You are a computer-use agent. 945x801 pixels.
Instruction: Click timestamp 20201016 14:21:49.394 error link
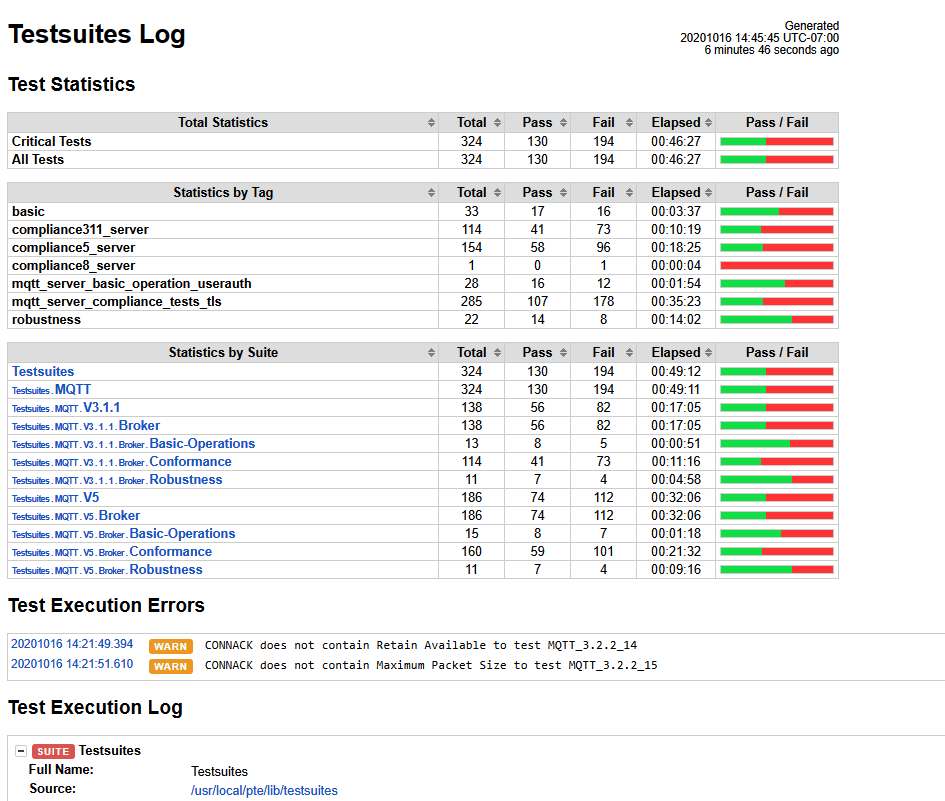pos(71,644)
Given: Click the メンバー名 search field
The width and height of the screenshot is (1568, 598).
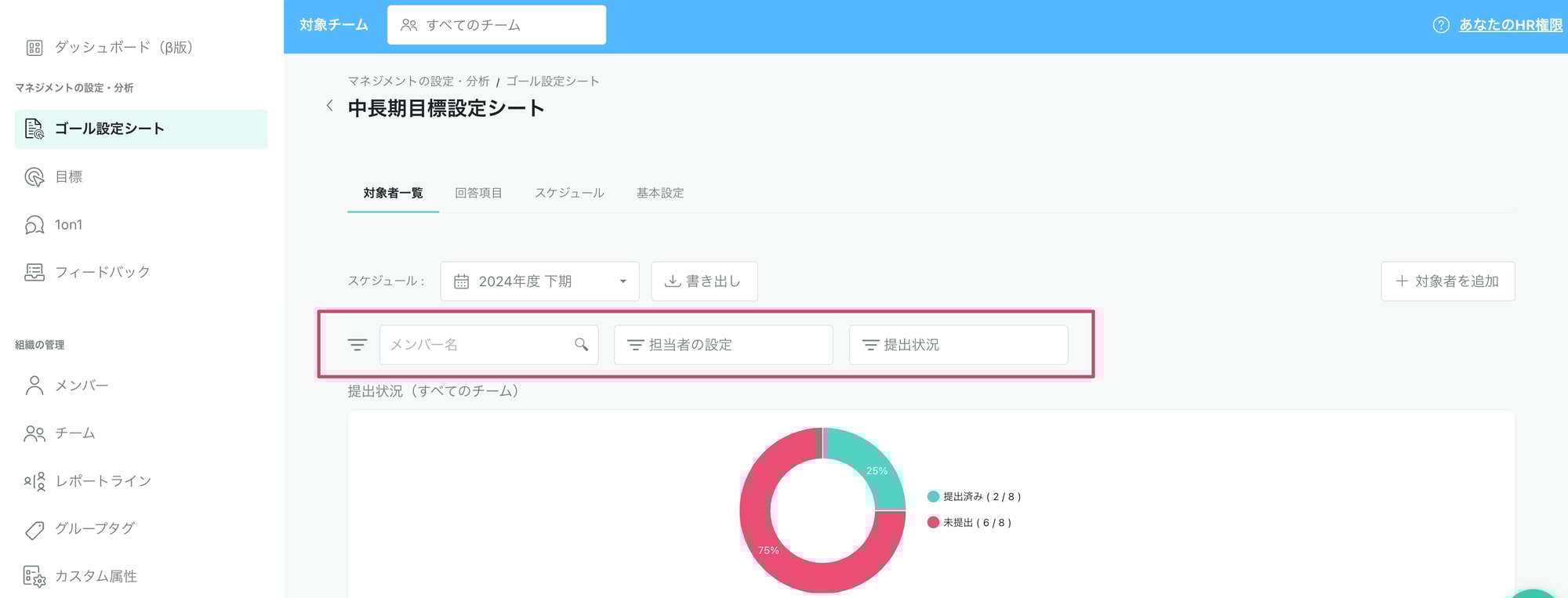Looking at the screenshot, I should coord(478,345).
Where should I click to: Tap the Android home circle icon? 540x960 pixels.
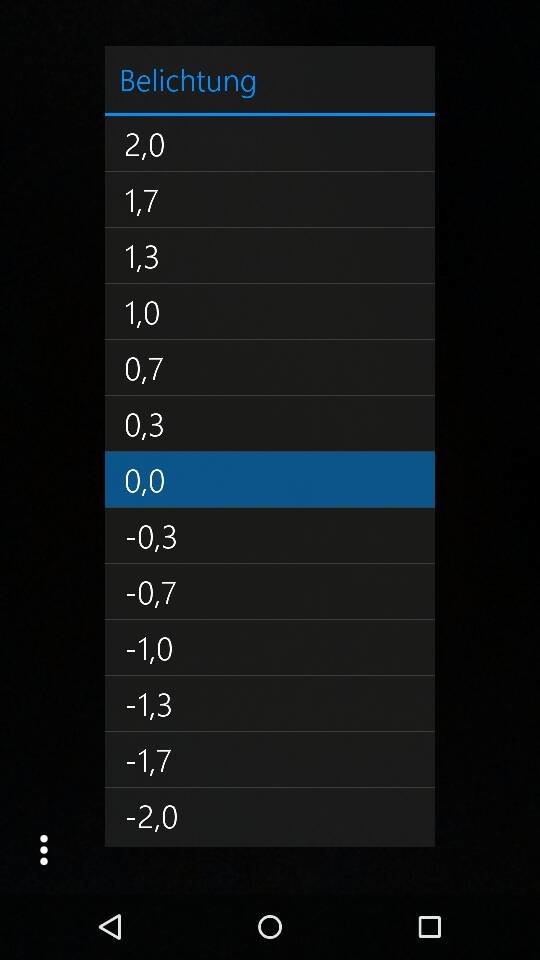[x=270, y=927]
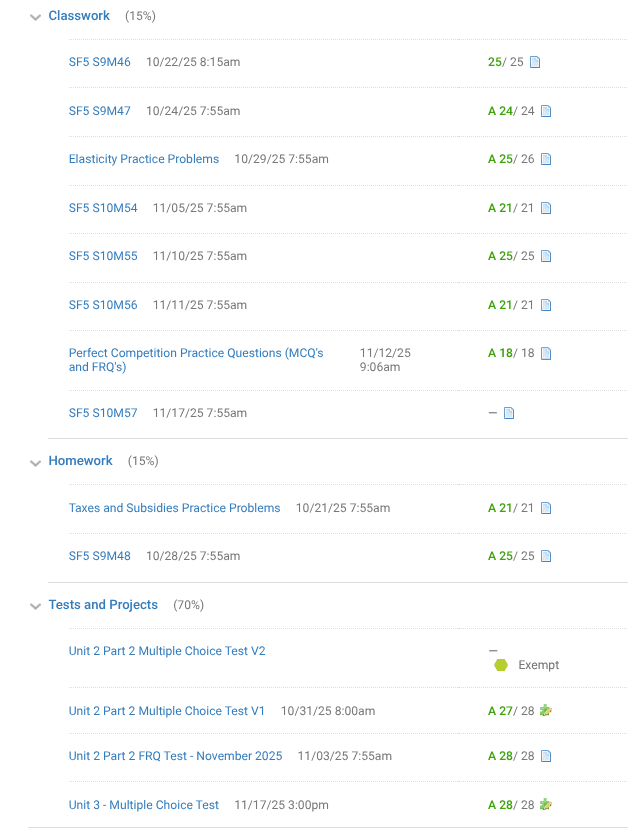
Task: Open the SF5 S10M54 assignment link
Action: (103, 208)
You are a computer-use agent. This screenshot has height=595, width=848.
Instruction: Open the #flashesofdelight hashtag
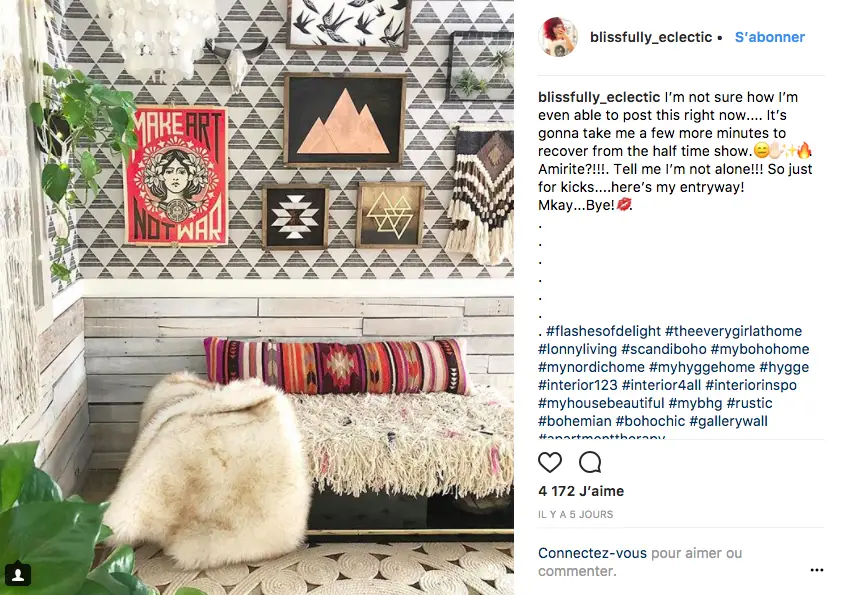click(x=603, y=331)
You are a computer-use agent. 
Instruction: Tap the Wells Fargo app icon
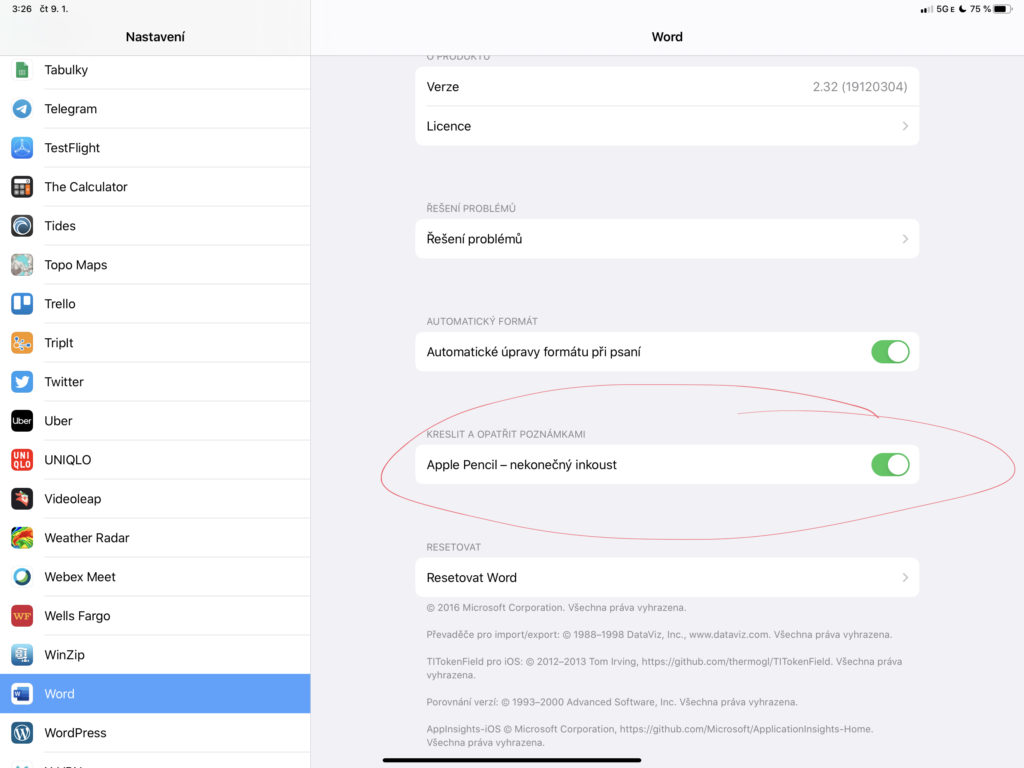[x=22, y=616]
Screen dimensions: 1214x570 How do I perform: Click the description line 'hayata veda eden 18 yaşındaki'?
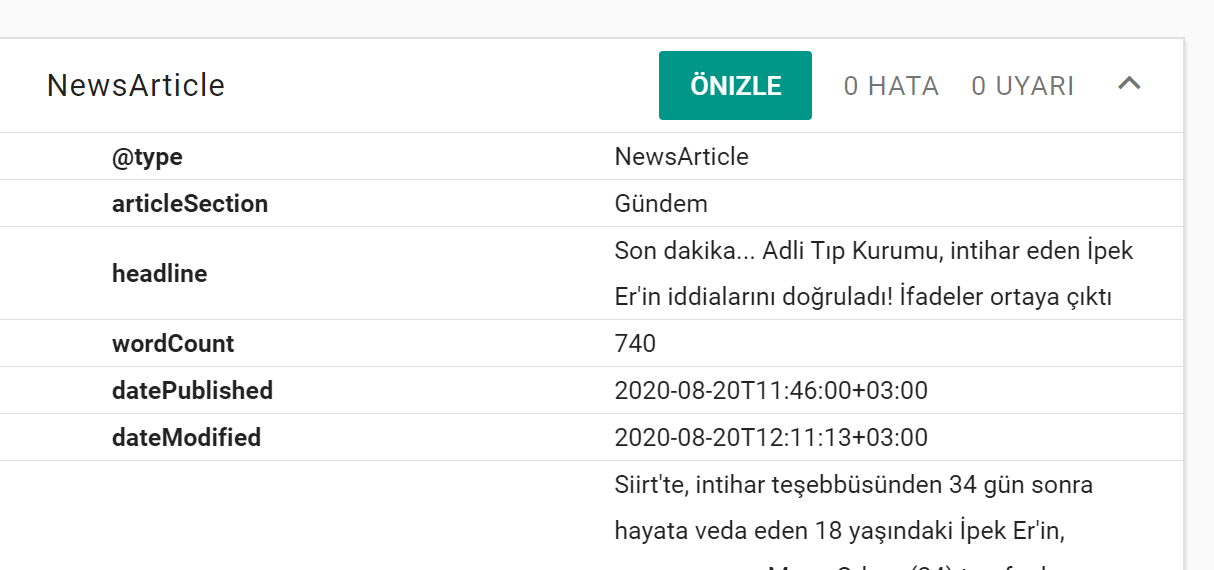click(x=838, y=532)
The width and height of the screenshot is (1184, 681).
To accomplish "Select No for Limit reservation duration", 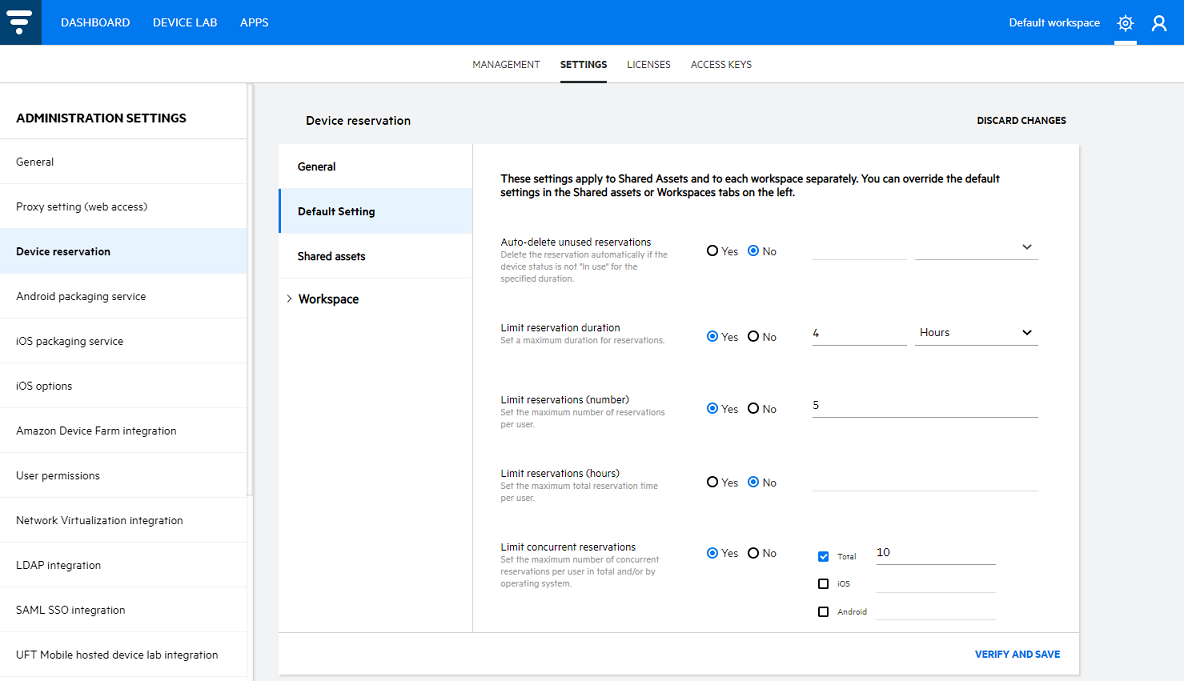I will pyautogui.click(x=754, y=337).
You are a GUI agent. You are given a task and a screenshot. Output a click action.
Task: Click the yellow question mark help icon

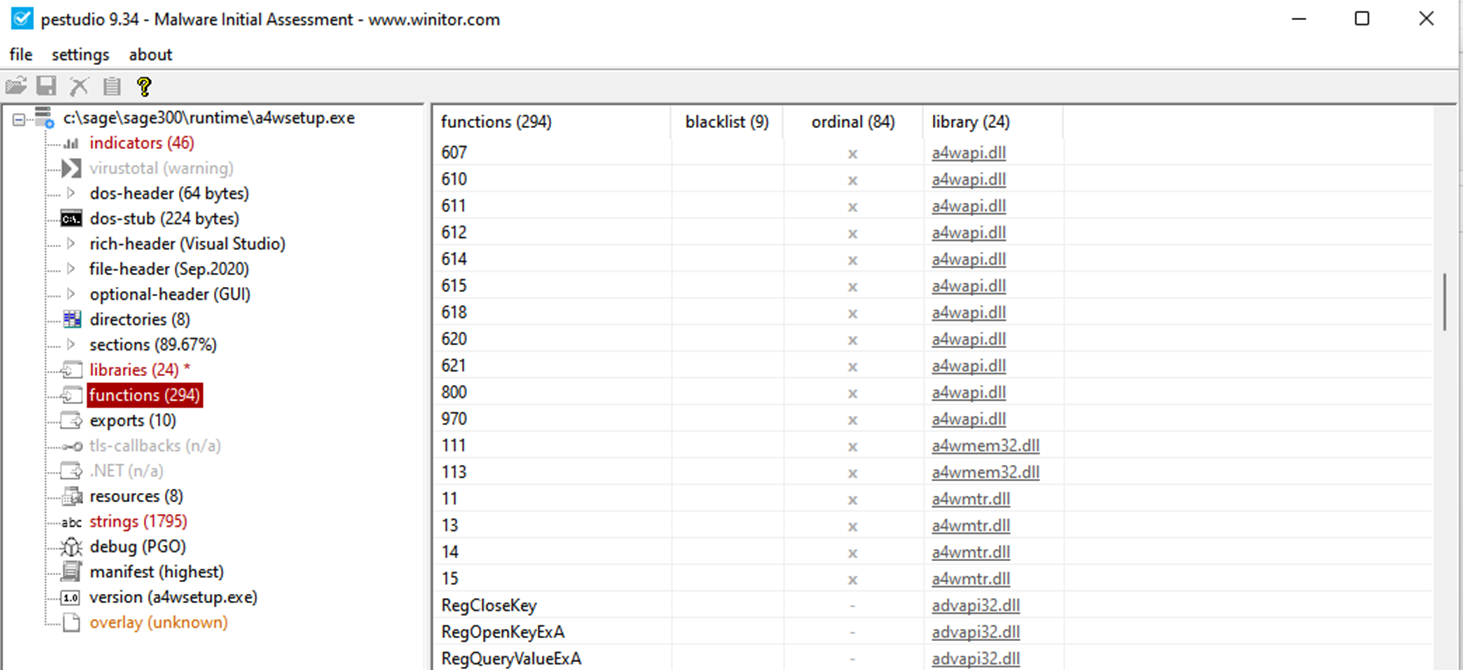click(x=144, y=86)
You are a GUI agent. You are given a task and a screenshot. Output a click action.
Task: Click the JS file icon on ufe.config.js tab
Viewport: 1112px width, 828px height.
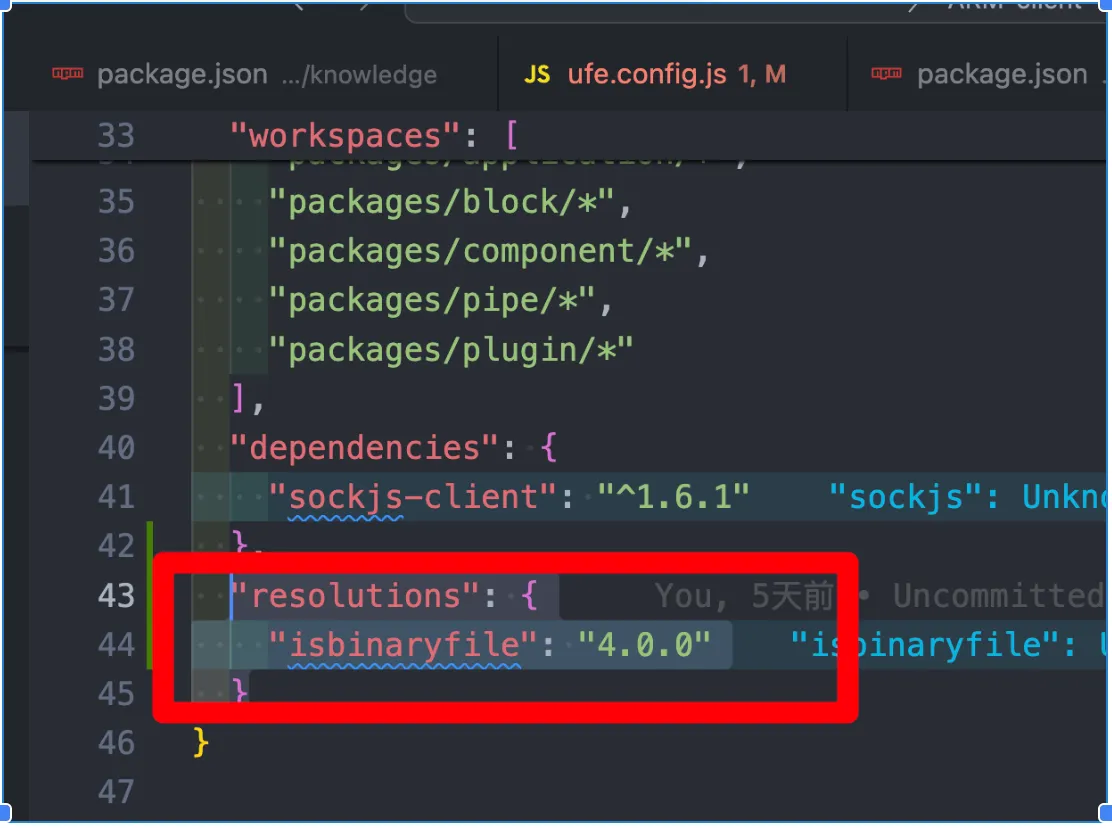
----
--- TASK OBJECTIVE ---
With pictures excluded, reproduce exactly the lines above from the one containing "Instruction: Open the" down to the one containing "The width and height of the screenshot is (1184, 681).", those two included.

--- SOLUTION BELOW ---
Instruction: Open the #flashesofdelight hashtag
click(x=603, y=331)
You are a computer-use agent. 
Instruction: Tap the Wells Fargo app icon
[x=22, y=616]
Screen dimensions: 1214x570 How do I perform: Click the description line 'hayata veda eden 18 yaşındaki'?
click(x=838, y=532)
The width and height of the screenshot is (1184, 681).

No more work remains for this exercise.